The following is in response to an editorial by J. Brantley Thrasher, MD (“In support of AUA guidelines,” February 2013, page 7). The editorial concerned the article, “Microhematuria a poor predictor of urinary tract cancer” (February 2013, page 8).
My co-authors and I would like to thank Dr. J. Brantley Thrasher for his interest in our work. As Dr. Thrasher appropriately indicated, the AUA asymptomatic microhematuria guidelines panel, led by Dr. Rodney Davis, performed a thorough analysis of the available evidence and are to be commended for their work. They concluded the guideline recommendation with a request for researchers to further investigate and report more evidence for this important topic. We feel that our findings contribute to that knowledge base.
We would like to clarify a few points regarding Dr. Thrasher’s observations of our report:
First, nearly two-thirds of the entire cohort had two positive urinalyses (73% original, 52% validation cohorts), which gave us enough variability in referrals to validate the AUA microhematuria panel’s findings that two of three urinalyses are no more accurate than a single positive UA, as reflected in the new 2012 AUA guideline. In our study, there was no difference in outcome between patients referred with two positive UAs versus one positive UA.
Second, 100% of the cohort’s 4,414 patients underwent cystoscopy, and all pathologic diagnoses of malignancy (bladder, renal cancer) were confirmed. As we described, while 151 of our urologists in four independent geographic regions participated in the study, some did not. To evaluate the potential for selection bias, we performed a manual chart review of a random sample of those hematuria evaluations that were not included in the study sample. We found that every case was fully worked up, including cystoscopy, and the cancer detection rate was identical to the study group.

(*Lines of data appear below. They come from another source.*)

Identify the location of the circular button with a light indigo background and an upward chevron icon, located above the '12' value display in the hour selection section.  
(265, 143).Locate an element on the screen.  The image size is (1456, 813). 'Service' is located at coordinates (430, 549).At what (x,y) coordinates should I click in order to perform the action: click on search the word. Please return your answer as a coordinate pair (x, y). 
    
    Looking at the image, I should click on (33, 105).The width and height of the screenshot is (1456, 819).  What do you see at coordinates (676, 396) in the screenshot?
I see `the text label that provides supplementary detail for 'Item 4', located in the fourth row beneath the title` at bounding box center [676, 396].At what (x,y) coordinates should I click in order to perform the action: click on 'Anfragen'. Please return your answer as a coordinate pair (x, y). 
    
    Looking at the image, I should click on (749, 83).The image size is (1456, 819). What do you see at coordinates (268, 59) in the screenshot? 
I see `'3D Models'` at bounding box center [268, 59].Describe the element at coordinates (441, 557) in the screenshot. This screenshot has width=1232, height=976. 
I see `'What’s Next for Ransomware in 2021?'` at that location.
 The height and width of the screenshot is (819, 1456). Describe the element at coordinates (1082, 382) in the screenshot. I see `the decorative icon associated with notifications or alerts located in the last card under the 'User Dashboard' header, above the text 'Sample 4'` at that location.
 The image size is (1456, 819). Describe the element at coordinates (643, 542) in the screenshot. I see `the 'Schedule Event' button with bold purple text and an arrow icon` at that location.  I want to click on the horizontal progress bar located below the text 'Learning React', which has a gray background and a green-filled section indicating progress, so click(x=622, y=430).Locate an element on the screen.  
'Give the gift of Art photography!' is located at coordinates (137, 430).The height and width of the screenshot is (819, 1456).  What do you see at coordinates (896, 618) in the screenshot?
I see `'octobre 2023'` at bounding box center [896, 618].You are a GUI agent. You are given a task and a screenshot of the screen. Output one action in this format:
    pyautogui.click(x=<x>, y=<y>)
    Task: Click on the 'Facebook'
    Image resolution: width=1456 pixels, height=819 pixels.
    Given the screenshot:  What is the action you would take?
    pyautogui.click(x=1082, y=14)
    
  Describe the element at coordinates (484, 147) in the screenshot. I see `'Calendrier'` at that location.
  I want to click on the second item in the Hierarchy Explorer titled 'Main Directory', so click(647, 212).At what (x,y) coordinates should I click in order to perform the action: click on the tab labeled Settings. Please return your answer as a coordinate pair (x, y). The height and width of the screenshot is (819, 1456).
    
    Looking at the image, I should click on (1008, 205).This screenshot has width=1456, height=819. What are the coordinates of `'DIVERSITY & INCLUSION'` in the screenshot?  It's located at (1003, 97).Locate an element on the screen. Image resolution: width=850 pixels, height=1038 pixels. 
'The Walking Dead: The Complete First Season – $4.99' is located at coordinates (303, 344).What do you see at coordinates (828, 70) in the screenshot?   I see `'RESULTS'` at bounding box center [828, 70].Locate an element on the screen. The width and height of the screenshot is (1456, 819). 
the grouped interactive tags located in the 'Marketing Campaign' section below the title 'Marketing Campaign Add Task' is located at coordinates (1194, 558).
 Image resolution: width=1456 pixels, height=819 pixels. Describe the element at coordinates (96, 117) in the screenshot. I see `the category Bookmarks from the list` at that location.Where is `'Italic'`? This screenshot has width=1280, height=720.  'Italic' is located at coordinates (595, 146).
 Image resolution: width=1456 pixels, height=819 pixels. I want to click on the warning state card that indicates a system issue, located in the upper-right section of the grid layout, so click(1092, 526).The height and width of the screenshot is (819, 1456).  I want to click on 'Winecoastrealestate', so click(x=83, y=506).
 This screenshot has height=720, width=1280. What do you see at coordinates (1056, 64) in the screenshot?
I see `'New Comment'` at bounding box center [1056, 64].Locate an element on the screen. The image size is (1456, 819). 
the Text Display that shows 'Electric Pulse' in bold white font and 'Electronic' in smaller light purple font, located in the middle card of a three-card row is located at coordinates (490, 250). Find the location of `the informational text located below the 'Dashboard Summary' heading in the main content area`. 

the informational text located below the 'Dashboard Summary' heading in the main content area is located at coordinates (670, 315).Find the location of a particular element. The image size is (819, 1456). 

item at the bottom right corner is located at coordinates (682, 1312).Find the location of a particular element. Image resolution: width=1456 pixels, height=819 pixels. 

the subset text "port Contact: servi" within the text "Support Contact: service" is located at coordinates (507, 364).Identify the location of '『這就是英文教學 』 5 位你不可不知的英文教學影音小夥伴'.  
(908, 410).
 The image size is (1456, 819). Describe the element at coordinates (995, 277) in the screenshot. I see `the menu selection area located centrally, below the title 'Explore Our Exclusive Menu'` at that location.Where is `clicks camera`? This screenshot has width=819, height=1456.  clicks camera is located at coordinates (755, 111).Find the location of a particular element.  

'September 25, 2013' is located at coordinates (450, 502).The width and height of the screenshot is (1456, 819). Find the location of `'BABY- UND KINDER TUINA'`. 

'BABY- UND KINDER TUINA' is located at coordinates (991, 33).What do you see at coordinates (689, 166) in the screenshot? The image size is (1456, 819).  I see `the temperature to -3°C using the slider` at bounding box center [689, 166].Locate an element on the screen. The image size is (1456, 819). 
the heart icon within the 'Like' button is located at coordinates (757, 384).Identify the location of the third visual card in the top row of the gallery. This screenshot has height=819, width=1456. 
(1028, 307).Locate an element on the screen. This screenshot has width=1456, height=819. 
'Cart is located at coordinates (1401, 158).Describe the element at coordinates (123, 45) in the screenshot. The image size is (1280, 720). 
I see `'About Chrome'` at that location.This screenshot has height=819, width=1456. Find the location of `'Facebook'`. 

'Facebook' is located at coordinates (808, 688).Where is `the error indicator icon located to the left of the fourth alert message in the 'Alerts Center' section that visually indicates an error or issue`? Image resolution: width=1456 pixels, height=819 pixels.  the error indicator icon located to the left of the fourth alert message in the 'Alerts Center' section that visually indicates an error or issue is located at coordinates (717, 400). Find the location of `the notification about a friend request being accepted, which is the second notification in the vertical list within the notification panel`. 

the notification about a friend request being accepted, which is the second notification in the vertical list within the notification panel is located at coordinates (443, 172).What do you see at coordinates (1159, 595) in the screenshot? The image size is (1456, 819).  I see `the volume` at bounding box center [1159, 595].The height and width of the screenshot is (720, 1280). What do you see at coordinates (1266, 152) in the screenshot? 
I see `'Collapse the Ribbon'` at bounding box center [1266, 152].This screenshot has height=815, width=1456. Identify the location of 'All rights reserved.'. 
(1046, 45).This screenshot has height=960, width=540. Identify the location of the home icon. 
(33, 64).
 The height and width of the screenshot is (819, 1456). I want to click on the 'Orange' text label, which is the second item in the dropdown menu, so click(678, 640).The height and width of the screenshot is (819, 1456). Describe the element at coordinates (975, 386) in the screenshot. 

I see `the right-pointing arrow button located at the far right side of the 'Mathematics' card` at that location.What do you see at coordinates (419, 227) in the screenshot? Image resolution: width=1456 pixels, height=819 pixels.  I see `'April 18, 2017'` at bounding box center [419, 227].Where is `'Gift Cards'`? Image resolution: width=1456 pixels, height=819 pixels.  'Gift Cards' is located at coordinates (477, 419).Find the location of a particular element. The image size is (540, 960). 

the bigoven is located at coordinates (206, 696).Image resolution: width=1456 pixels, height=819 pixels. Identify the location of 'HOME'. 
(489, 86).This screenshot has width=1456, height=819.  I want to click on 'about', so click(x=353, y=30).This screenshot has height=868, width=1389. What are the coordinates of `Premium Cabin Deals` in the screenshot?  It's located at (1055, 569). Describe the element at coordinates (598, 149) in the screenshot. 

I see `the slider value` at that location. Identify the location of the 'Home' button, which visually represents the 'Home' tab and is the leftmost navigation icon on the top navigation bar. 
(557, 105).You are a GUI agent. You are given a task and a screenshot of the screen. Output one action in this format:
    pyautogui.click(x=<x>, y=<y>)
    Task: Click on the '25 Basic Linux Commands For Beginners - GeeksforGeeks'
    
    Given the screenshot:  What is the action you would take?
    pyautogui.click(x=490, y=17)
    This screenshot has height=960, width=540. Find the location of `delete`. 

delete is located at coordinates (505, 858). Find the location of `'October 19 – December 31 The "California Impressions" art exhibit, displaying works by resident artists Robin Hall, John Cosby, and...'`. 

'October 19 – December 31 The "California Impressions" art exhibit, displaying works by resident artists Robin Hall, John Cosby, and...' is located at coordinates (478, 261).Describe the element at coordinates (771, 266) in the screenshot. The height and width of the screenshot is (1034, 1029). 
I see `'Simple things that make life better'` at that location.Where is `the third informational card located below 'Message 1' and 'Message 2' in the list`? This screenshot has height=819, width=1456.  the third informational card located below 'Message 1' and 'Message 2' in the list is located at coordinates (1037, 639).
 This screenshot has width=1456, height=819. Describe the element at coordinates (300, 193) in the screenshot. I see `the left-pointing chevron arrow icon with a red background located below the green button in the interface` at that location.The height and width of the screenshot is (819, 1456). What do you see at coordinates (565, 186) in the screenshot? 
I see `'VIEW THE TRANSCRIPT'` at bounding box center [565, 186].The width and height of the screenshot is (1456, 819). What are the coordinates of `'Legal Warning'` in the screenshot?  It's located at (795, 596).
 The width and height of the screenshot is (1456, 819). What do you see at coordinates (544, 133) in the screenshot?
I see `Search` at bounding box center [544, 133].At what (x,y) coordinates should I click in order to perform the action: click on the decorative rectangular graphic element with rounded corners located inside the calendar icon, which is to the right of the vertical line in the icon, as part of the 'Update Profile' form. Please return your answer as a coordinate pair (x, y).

Third, this study was not simply a chart review of an EMR system. All data were prospectively collected directly from our 151 urologists utilizing an innovative data collection tool called a SmartList that was embedded into our Epic EHR. This tool collected information in a way that allowed us to electronically extract all relevant findings that were input directly from our urologists in coded fields. Historically, these data have been only possible to acquire through a manual chart review. Thus, we were able to electronically discern a history of gross hematuria in the past 6 months, the urologist’s interpretation of imaging, the urologist’s finding at the time of cystoscopy, and the urologist’s diagnosis.
Through other data systems linked to our EMR, we were able to link urinalysis findings, gender, age, race, ethnicity, and smoking history for 100% of the cohort. All pathologic findings were validated and confirmed electronically.
Again, my co-authors and I thank the editor for his interest in our work and thank the AUA for their leadership and ongoing support to improve urologic health worldwide. We fully support the work of the AUA guidelines process, and we agree with Dr. Thrasher that the recommendations will only be as good as the evidence on which they are based. The AUA Health Policy Council has undertaken an initiative to capitalize on the attributes of “meaningful use” and the potential that the electronic health record can deliver if it can be harnessed to answer the most important outstanding questions that face us today.
Finally, we understand that work is already under way elsewhere to validate our findings, and we plan to report additional findings from our institution in the near future.